* begin Supplied records *
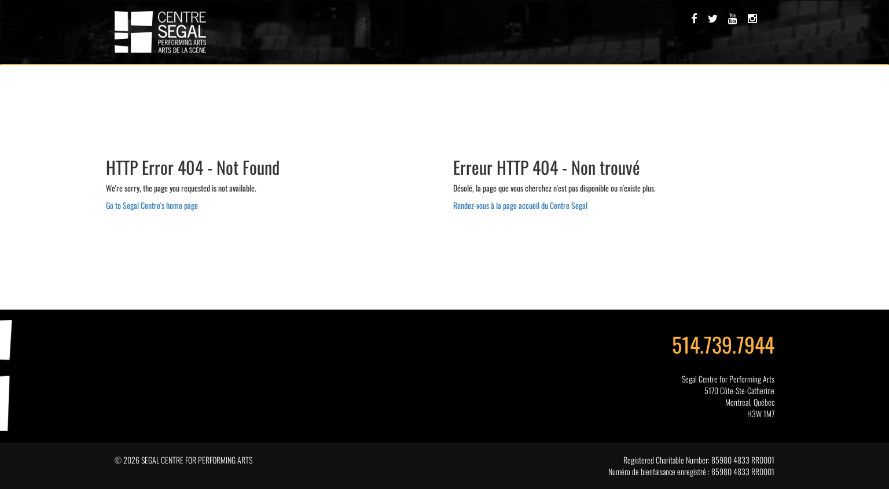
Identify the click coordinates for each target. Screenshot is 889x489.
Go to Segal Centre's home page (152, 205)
* end Supplied records *
* begin Supplied records *
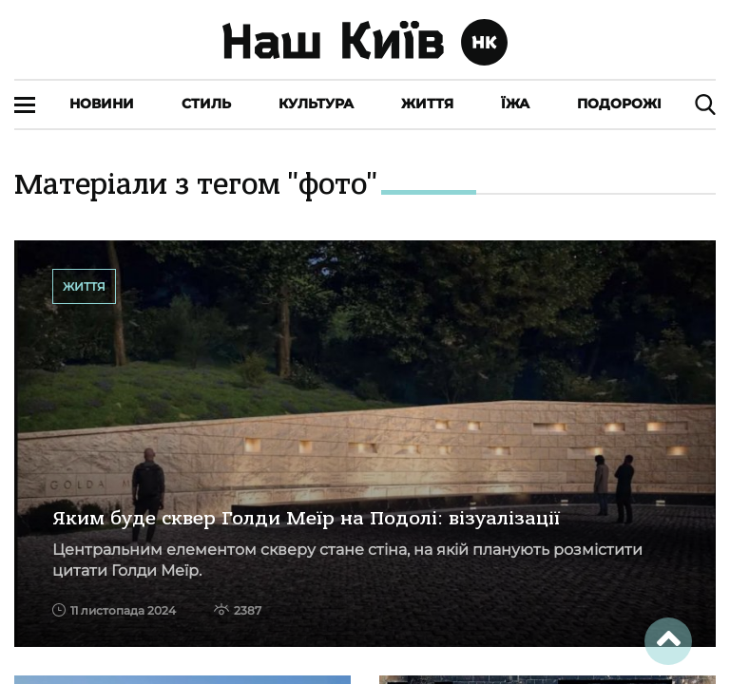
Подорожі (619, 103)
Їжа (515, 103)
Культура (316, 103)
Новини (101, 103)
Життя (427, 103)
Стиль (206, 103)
* end Supplied records *
Brief
Substitute "main page" for "home page" in the data running from the line containing "Identify the click" through the line containing "Go to Segal Centre's home page (152, 205)". Give back only those lines, with nothing else changed.

Expected output
Identify the click coordinates for each target. Screenshot is 889x489.
Go to Segal Centre's main page (152, 205)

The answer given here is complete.